Instructions for the task: From the line that contains "Given: Click the back arrow icon in chat" down to the last line of the entries, repeat every line exactly. Do not carry over the pictures.

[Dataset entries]
§ §

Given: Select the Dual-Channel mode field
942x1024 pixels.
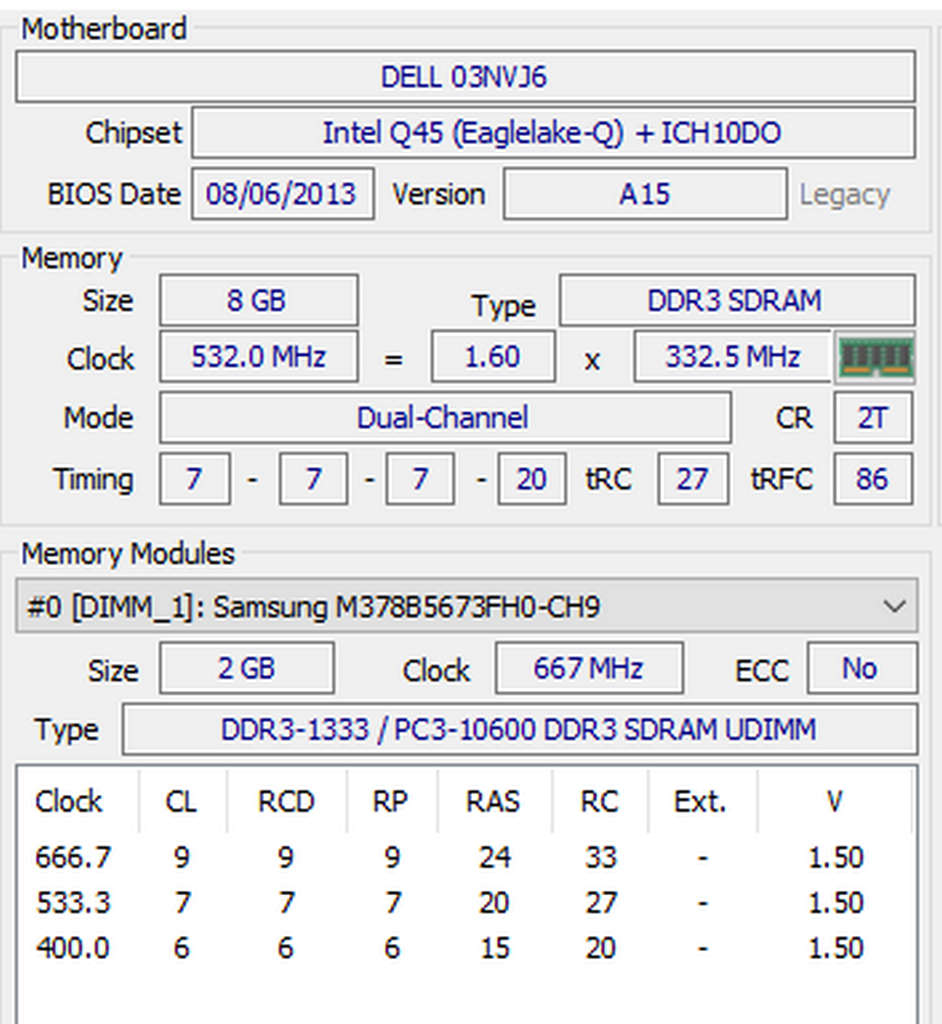Looking at the screenshot, I should click(x=443, y=417).
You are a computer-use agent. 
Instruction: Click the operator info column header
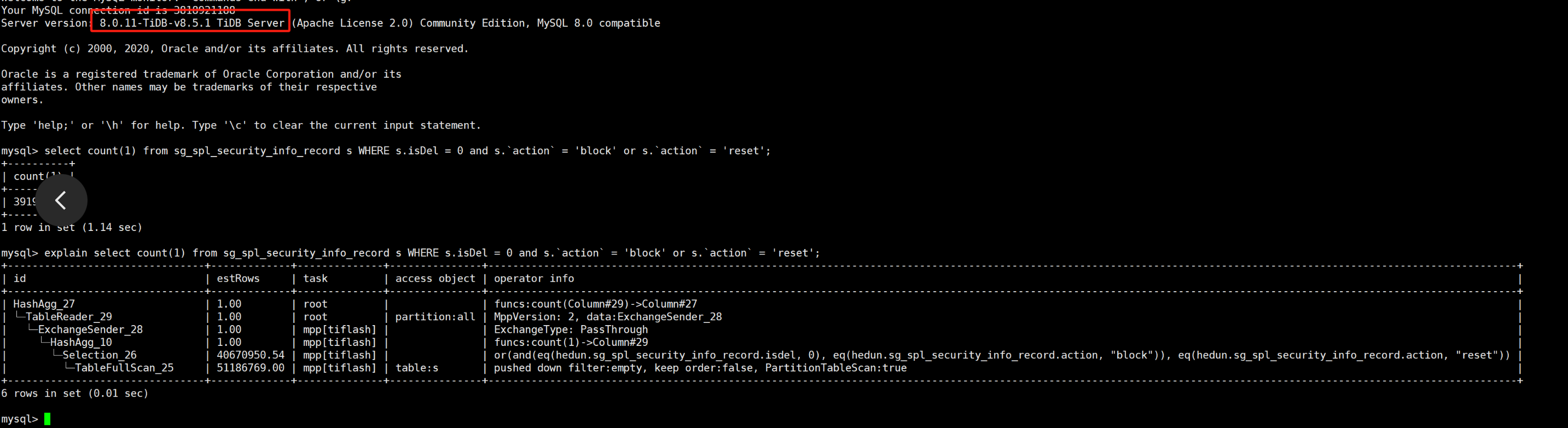[534, 278]
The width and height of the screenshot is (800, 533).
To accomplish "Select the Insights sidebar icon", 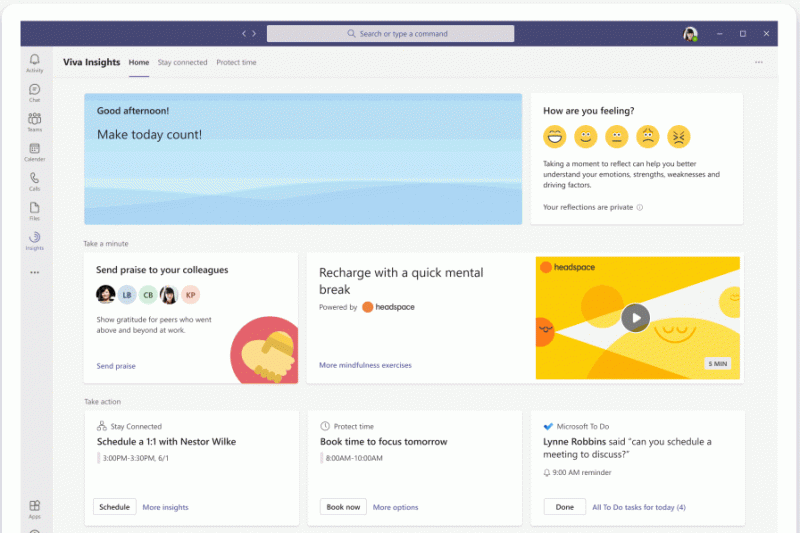I will tap(35, 240).
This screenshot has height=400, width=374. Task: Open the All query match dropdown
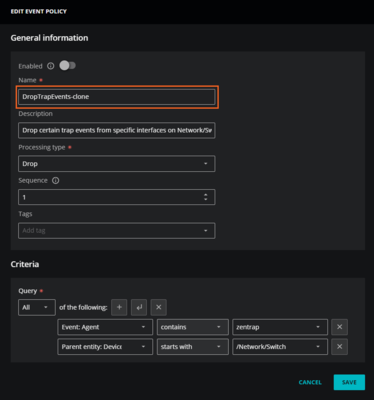tap(37, 307)
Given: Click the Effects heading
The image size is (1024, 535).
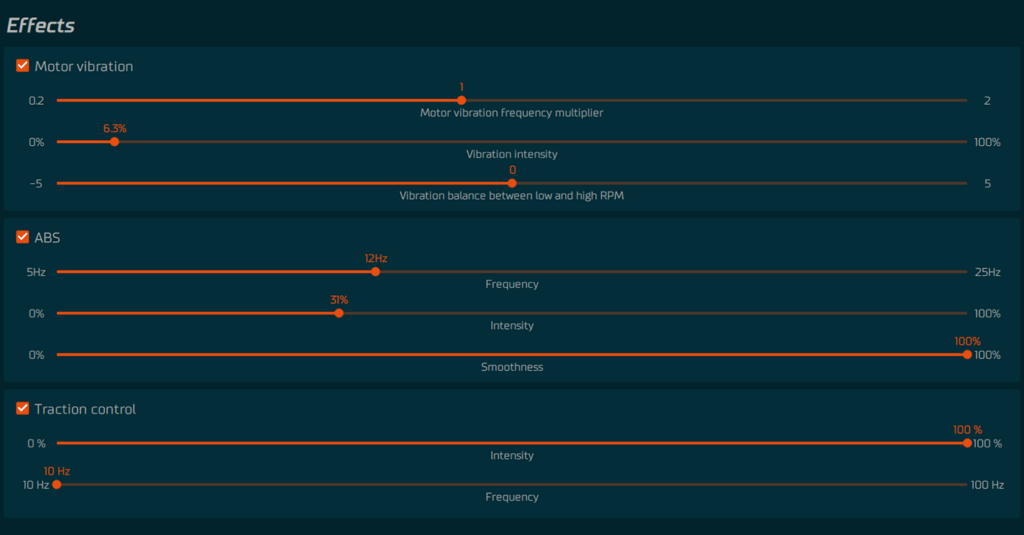Looking at the screenshot, I should click(41, 25).
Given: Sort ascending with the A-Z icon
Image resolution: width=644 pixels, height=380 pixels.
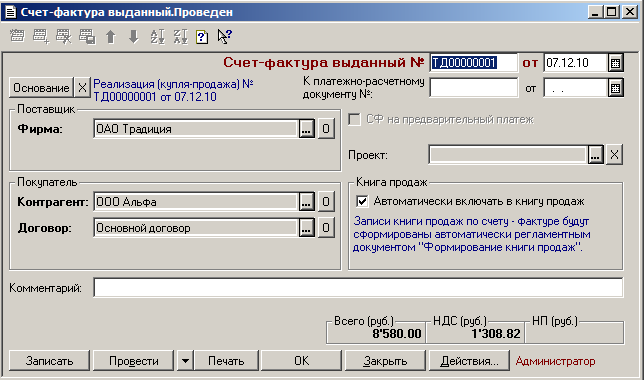Looking at the screenshot, I should 157,37.
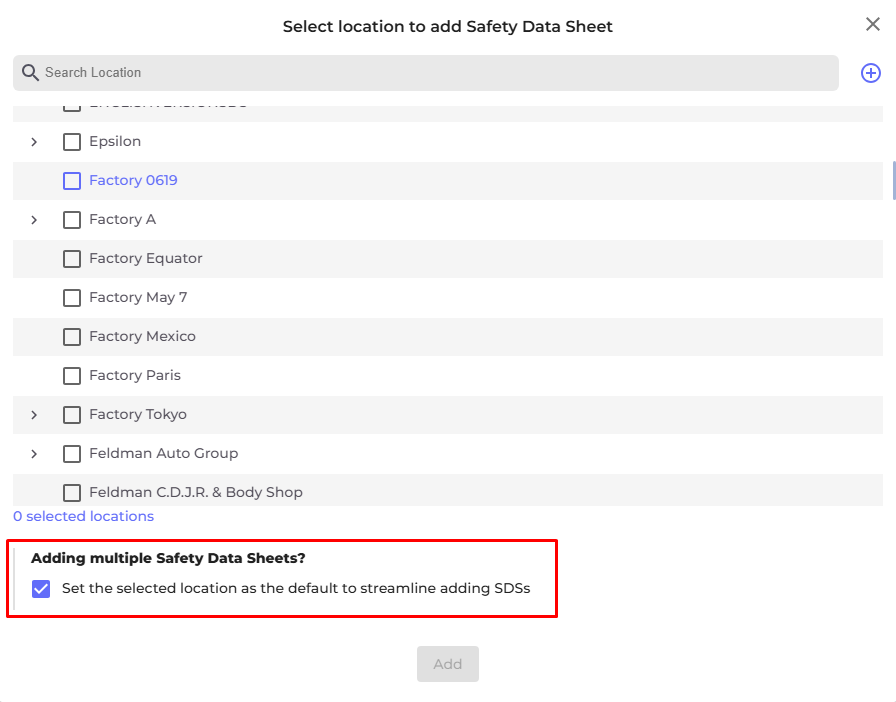Check the Factory May 7 checkbox
This screenshot has height=702, width=896.
72,298
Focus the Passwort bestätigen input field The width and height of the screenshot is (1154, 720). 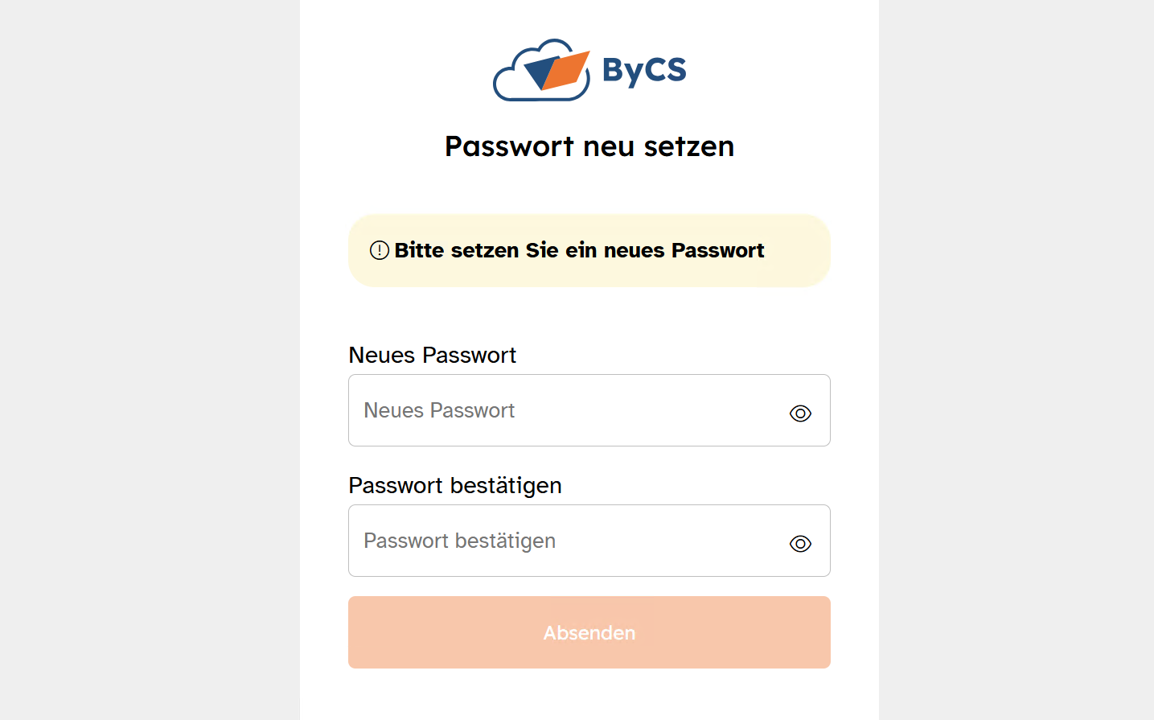(570, 540)

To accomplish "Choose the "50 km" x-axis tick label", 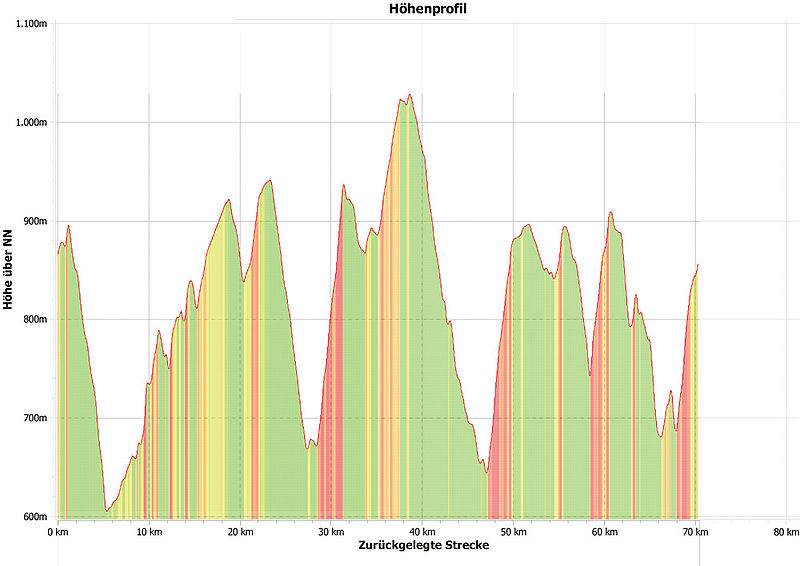I will pyautogui.click(x=513, y=532).
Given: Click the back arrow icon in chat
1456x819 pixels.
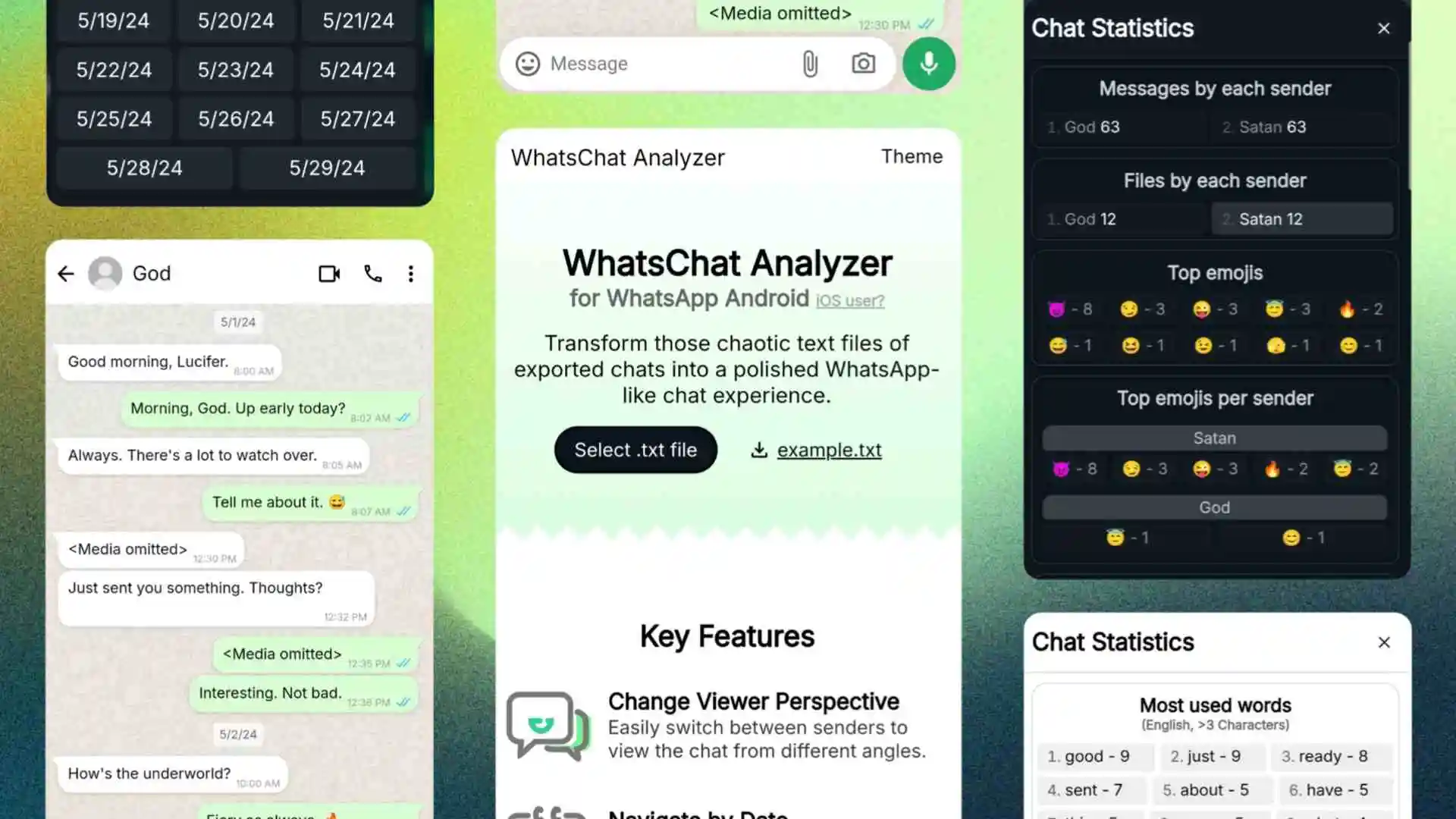Looking at the screenshot, I should click(67, 273).
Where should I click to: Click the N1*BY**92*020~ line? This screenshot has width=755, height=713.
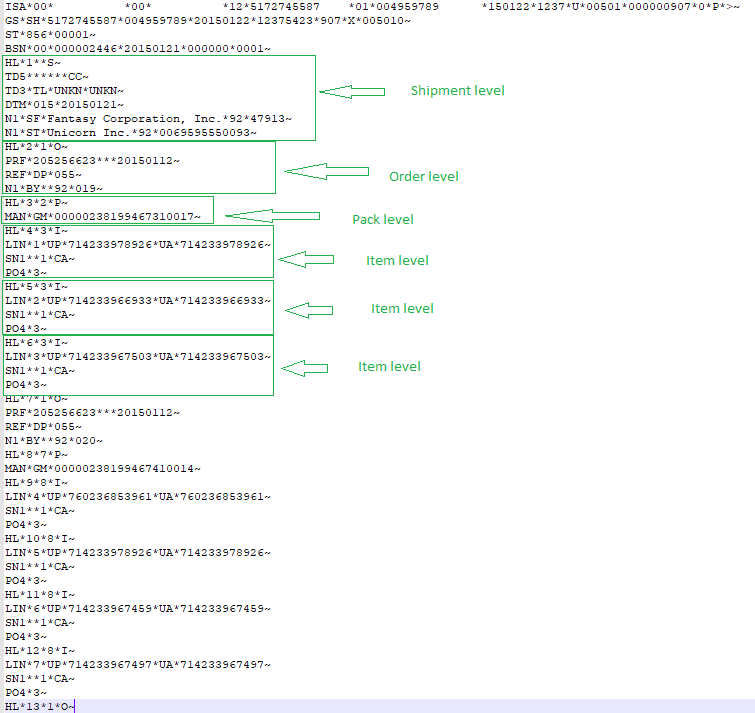coord(53,441)
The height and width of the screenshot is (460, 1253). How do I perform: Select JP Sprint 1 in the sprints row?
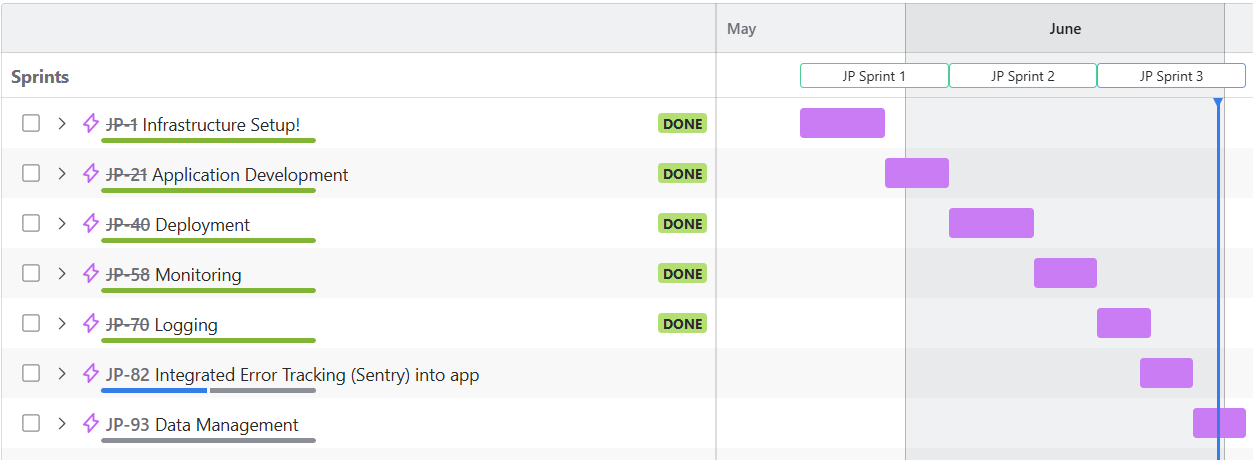click(874, 76)
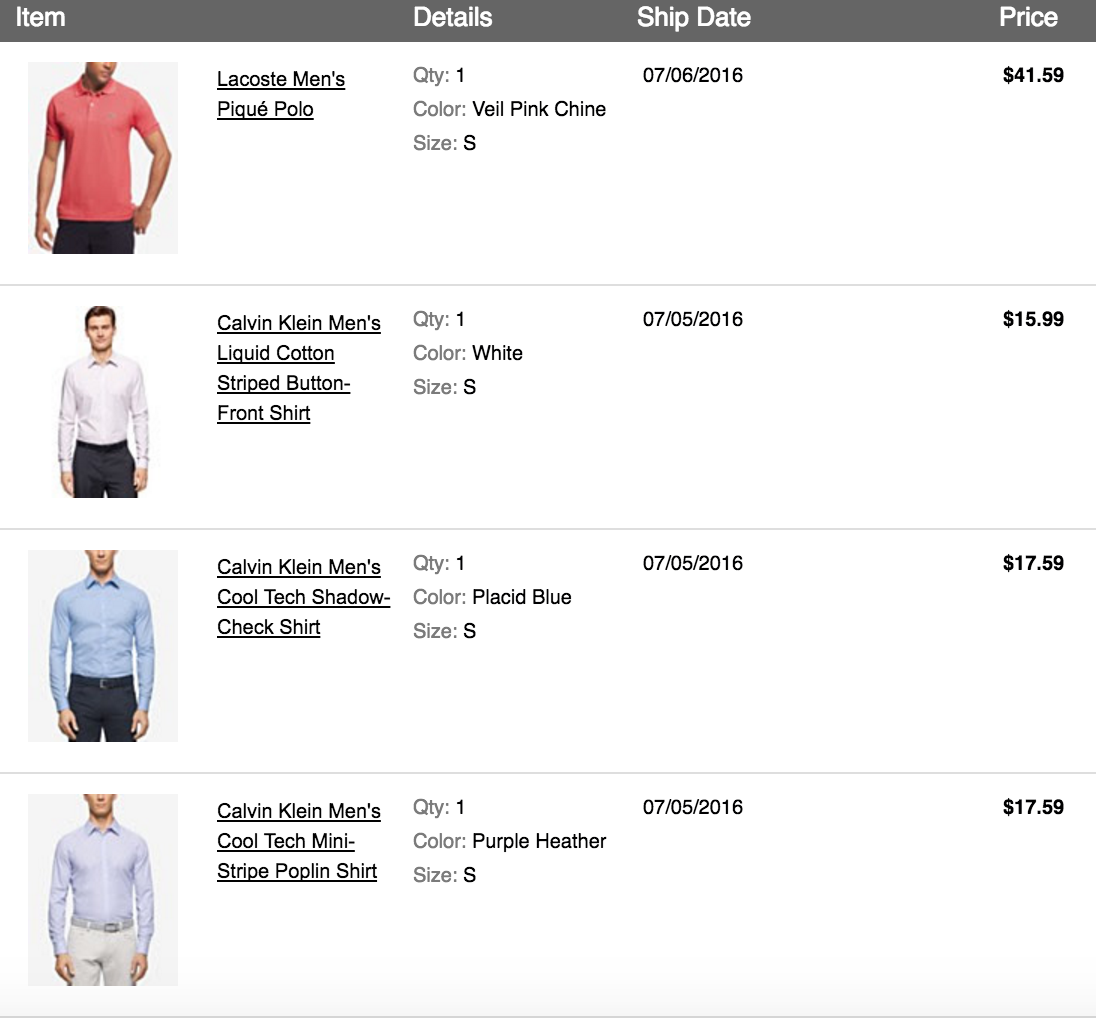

§ §

Answer for the task:
Given: Click the back arrow icon in chat
1456x819 pixels.
Looking at the screenshot, I should click(67, 273).
Where should I click to: Click the N1*BY**92*020~ line? This screenshot has width=755, height=713.
coord(53,441)
The height and width of the screenshot is (460, 1253). How do I perform: Select JP Sprint 1 in the sprints row?
click(874, 76)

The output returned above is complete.